Notably, the gap favors men, is not explained by obvious factors such as hours worked or choice of specialty, and does not seem to be improving. In-depth studies published in the medical literature have examined the relationship between gender and compensation taking into account a wide range of potential confounders, including clinical and academic productivity, leadership roles, age and experience of individual physicians, and place of practice, and found that these factors also do not completely explain the reduced compensation for women in medicine. Further, there is evidence that women may deliver improved care in some contexts, such as caring for women with cardiac disease or decreasing 30 day mortality in certain hospitalized patients.
Yet antiquated perceptions of the value of women in medicine persist. In this month’s Dallas Medical Journal, readers were asked to respond to the question, “Do you believe that a pay gap exists? And if so, what is the cause”? One physician replied, “Yes, there is a pay gap.

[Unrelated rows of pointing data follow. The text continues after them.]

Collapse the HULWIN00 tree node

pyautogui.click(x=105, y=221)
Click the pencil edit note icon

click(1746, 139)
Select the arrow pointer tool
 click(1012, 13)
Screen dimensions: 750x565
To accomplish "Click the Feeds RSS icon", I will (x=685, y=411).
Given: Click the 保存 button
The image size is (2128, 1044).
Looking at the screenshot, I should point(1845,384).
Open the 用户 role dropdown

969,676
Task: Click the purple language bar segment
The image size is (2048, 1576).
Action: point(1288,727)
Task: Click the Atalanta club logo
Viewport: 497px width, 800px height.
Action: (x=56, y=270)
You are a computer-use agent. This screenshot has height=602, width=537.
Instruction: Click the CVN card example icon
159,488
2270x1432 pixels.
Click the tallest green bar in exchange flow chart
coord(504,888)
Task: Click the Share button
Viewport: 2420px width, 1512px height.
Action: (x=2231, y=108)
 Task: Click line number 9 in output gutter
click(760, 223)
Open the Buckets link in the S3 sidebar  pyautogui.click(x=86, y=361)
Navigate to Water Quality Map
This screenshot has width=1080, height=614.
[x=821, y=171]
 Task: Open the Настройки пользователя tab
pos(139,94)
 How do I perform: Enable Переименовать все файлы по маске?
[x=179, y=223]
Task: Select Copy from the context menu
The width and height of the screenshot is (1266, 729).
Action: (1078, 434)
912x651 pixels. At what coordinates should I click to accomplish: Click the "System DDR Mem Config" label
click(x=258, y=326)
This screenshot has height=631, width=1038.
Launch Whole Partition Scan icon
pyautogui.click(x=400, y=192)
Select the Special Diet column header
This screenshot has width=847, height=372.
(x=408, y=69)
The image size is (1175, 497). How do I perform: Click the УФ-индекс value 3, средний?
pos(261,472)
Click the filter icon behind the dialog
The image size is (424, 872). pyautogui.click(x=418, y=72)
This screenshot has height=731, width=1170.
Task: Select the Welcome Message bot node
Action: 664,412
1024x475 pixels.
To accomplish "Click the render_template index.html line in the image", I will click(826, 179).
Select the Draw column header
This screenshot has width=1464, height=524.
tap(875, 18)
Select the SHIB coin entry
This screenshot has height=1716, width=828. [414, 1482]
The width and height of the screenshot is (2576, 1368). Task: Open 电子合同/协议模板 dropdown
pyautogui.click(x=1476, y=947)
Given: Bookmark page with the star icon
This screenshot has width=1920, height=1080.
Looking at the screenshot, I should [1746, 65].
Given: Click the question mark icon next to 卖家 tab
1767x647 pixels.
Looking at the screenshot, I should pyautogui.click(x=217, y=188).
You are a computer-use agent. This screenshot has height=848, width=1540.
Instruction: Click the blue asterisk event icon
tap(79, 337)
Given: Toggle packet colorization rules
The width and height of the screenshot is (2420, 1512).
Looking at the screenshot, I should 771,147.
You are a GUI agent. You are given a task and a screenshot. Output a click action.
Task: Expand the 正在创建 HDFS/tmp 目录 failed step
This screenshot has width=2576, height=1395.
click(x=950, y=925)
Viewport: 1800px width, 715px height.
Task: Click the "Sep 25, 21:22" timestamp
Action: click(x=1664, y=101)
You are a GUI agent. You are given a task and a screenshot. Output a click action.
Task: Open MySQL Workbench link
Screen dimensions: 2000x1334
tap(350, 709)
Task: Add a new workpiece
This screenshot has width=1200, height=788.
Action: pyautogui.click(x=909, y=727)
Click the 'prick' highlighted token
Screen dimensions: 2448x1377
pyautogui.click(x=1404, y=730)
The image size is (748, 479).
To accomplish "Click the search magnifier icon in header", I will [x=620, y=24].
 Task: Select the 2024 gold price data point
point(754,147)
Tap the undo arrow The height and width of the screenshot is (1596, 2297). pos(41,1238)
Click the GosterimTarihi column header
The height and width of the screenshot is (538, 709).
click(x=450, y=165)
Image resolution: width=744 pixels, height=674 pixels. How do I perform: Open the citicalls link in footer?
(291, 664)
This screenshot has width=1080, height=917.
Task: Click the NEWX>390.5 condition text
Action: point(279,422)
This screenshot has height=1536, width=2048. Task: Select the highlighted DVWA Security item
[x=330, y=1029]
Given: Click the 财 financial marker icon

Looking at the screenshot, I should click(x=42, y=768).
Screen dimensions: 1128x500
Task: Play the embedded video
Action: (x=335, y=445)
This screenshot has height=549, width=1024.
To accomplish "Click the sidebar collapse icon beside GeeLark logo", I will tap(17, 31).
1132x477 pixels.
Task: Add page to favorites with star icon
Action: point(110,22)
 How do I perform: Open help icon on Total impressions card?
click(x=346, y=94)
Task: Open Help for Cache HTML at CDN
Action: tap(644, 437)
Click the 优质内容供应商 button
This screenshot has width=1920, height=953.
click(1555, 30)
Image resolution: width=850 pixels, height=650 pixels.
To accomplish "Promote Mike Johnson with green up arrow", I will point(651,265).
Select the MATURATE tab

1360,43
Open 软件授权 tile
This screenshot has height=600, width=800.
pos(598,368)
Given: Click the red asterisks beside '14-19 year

Female physicians do not work as hard and do not see as many patients as male physicians… Nothing needs to be ‘done’ about this unless female physicians actually want to work harder and put in the hours.” Another said, “I feel the pay gap between female versus male is because of hours worked, specialty and location.” [Note: the issue has been retracted due to the protest against these comments.]
The author of the first comment has been soundly criticized on social media. However, his views about women and their capability and role in medicine are not unique: they have been echoed by many others in this and earlier conversations. It is likely that many people are ignorant of the role of bias and discrimination in the gender pay gap, but it seems fundamentally unhelpful to highlight them. Giving a platform to these voices moves our field backwards, and suggests to the public that medicine is a field stuck in a bygone era.
Nevertheless, the Dallas Medical Journal’s blunder gave us an opportunity to get to some fundamental questions. Why do healthcare organizations and journal editors still not know that the question to pose is not whether a gender pay gap exists, but what to do about the established pay gap? How can we help healthcare leaders understand the pay gap as well as other types of gender and maternal discrimination in medicine and the associated negative sequelae on the medical workforce? When will a critical mass of leaders in health care be inspired to allow our field to engage meaningfully in the long term, dedicated work it will take to devise and employ effective, system-based interventions to reduce current compensation gaps and prevent future gaps?
Women physicians — like everyone — will thrive in settings where they are equitably hired, supported, advanced, and compensated. If we wish to optimize the care we give our patients, we will seek to eliminate the clear inequities persisting among physicians.